ACTIVITY ->
Across the records below, how many lines contain the string "Description"? Give the number by itself.

EXCERPTED DATA ->
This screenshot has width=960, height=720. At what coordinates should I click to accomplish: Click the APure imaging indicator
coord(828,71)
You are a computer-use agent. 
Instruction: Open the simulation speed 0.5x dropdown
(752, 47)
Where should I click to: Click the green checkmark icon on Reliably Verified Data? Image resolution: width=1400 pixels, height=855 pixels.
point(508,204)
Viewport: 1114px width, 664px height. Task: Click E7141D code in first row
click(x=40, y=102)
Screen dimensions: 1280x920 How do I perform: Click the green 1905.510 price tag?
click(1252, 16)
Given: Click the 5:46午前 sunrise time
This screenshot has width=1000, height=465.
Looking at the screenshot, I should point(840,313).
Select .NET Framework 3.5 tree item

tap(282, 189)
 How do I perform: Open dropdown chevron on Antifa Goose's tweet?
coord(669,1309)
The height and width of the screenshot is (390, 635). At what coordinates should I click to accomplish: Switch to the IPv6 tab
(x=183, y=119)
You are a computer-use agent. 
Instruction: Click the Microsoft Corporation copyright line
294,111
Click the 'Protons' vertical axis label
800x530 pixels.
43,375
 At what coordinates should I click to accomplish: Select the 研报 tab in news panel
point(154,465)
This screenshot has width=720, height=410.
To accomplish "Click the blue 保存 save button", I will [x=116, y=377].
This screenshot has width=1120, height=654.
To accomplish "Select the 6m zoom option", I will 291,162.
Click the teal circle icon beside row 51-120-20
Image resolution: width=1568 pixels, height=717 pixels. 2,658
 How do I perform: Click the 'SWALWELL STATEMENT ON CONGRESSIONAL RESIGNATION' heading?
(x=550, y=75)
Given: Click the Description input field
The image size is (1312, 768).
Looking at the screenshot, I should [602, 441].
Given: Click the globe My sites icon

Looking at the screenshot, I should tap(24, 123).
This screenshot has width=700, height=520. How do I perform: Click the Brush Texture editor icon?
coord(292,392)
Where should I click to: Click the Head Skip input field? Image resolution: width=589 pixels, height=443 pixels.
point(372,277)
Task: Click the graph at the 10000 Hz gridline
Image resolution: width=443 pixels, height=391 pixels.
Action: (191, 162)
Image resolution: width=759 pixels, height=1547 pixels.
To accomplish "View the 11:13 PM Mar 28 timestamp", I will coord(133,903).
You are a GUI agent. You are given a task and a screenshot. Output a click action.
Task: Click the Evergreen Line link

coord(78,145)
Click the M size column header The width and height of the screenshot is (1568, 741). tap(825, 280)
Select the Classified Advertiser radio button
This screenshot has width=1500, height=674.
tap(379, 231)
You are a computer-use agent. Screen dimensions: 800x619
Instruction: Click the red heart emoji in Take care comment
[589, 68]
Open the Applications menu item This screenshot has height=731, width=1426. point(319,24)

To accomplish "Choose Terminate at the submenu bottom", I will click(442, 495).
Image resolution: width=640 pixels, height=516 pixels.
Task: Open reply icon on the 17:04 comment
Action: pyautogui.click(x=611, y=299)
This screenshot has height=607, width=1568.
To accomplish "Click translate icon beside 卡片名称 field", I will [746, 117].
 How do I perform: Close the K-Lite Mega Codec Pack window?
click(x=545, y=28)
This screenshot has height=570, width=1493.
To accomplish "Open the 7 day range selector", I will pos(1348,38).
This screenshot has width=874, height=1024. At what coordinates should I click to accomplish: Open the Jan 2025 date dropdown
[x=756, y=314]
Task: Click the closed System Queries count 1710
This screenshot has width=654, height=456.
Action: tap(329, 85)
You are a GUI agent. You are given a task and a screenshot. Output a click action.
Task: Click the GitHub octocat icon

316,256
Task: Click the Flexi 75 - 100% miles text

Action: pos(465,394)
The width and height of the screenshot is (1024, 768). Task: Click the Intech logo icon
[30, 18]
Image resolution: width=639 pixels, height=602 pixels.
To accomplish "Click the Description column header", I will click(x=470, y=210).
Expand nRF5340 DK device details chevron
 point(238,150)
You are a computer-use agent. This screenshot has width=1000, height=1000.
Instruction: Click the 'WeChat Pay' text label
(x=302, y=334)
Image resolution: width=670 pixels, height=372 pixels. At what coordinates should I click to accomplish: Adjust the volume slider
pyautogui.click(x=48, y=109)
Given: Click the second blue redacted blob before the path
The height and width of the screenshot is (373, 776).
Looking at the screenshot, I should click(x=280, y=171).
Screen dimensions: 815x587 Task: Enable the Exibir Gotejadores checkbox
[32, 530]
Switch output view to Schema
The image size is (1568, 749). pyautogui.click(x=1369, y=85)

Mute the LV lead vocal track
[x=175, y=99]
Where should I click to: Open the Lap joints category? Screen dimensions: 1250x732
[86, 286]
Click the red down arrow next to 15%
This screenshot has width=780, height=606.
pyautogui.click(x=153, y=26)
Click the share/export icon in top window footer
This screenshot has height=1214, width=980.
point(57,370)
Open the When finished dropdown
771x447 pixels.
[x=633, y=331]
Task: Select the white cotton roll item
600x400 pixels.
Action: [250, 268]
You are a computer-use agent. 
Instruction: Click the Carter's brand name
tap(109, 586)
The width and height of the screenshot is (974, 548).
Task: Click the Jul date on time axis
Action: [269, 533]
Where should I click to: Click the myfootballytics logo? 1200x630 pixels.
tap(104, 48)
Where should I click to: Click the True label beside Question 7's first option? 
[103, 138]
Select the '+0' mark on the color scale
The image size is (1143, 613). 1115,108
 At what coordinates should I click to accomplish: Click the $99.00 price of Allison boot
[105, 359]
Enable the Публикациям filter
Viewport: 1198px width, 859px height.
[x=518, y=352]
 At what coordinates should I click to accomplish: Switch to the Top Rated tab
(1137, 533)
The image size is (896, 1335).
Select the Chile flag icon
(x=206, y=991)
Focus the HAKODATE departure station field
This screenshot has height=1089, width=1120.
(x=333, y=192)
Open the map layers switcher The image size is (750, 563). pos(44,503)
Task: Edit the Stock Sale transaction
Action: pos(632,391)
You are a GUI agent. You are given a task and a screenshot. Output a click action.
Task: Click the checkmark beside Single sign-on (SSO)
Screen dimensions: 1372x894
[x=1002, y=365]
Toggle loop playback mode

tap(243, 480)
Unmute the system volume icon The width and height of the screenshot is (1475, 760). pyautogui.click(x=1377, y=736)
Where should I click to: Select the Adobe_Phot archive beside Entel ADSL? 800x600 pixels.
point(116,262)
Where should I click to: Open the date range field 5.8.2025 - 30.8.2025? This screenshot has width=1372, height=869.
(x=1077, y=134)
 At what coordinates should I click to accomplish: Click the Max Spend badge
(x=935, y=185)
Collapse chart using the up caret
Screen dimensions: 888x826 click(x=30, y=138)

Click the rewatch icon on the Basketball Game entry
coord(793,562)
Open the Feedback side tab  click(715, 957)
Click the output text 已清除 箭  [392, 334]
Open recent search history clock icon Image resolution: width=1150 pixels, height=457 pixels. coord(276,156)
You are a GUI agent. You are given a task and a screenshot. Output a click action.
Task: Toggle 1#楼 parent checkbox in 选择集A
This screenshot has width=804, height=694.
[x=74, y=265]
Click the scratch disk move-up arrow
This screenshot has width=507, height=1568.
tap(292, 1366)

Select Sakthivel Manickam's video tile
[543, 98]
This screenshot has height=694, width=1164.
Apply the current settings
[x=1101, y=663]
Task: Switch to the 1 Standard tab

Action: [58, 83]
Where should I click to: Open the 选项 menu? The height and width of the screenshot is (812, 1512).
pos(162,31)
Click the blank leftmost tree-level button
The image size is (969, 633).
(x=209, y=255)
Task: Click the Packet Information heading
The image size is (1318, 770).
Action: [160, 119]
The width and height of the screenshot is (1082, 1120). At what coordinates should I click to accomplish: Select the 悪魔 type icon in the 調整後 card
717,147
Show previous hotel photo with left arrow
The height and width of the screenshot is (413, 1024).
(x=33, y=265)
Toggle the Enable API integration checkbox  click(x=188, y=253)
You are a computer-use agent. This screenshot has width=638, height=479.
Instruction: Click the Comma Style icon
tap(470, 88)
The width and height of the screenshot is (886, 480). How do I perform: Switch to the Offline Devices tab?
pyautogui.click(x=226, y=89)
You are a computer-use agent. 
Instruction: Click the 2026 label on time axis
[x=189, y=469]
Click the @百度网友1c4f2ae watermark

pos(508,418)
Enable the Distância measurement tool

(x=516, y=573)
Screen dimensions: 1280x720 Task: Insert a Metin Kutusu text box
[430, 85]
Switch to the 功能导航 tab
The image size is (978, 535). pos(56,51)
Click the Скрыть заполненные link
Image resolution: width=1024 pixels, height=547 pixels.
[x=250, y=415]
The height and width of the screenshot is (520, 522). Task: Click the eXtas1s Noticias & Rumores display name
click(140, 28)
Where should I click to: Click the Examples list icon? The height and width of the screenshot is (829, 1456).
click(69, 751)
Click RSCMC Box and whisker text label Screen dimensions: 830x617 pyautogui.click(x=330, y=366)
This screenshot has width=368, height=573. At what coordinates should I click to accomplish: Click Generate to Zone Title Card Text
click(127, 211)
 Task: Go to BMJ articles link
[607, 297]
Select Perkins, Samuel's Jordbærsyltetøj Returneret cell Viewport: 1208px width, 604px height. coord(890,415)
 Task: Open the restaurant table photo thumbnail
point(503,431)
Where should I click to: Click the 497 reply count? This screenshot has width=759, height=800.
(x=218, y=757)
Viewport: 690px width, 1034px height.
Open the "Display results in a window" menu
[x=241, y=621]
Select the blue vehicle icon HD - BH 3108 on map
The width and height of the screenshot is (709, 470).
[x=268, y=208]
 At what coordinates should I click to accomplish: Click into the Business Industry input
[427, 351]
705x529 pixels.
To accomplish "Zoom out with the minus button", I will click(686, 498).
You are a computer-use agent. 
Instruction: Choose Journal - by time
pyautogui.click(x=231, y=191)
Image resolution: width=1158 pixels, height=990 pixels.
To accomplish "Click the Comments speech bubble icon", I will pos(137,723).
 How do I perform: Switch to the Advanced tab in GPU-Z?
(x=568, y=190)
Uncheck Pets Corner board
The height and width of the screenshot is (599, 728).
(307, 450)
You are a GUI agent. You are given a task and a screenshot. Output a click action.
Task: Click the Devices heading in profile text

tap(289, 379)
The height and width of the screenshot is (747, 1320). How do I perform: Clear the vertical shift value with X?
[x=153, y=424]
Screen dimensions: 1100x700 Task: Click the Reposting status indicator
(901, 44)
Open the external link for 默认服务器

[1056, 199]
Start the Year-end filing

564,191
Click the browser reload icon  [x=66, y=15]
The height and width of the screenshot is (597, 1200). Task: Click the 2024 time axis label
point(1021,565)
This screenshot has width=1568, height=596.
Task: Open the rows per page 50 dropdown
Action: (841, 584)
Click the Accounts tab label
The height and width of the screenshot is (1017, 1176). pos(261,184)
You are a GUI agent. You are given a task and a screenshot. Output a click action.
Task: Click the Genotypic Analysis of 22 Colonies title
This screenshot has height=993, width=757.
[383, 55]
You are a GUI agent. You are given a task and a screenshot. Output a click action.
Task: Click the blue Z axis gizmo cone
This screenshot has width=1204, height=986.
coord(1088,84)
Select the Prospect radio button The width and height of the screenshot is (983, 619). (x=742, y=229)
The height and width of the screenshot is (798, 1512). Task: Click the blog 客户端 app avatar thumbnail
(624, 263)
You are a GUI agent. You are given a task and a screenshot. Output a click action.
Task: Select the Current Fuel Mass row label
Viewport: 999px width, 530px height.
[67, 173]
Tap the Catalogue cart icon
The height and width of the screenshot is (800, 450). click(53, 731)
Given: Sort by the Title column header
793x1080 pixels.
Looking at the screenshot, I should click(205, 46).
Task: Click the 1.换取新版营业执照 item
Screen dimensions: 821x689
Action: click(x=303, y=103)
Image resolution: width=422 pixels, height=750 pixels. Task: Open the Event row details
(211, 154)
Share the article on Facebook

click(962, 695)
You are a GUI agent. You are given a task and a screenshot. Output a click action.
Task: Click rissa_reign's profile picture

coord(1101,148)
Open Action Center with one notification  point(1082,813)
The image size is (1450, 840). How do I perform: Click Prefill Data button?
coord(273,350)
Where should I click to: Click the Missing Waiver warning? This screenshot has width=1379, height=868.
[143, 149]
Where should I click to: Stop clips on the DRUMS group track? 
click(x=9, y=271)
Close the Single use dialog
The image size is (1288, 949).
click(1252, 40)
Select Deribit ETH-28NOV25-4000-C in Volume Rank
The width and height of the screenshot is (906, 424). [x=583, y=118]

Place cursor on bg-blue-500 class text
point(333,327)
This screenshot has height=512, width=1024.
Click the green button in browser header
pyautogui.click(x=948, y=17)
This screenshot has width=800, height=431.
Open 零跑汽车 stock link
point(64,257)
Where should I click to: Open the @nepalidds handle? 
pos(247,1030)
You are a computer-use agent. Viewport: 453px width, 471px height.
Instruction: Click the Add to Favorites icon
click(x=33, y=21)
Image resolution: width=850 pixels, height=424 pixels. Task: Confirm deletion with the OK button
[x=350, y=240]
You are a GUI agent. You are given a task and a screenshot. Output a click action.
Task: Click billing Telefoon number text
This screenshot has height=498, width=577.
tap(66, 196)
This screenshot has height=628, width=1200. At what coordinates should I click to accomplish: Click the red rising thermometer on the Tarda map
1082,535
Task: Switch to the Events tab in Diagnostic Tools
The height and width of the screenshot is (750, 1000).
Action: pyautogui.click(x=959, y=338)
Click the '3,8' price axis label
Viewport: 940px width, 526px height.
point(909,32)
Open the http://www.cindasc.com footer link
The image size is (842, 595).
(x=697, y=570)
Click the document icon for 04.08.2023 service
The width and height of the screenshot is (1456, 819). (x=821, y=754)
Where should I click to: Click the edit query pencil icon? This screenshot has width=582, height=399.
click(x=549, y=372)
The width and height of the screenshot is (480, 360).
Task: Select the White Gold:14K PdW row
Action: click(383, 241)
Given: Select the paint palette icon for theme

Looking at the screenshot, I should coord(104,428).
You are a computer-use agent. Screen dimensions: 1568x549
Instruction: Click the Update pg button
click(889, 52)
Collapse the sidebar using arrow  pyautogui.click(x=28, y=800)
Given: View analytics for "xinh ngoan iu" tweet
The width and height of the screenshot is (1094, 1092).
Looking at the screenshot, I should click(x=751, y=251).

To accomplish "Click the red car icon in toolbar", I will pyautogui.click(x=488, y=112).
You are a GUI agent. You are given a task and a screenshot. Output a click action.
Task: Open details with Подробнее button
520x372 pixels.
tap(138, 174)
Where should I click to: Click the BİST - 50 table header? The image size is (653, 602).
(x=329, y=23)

TASK SOLUTION ->
2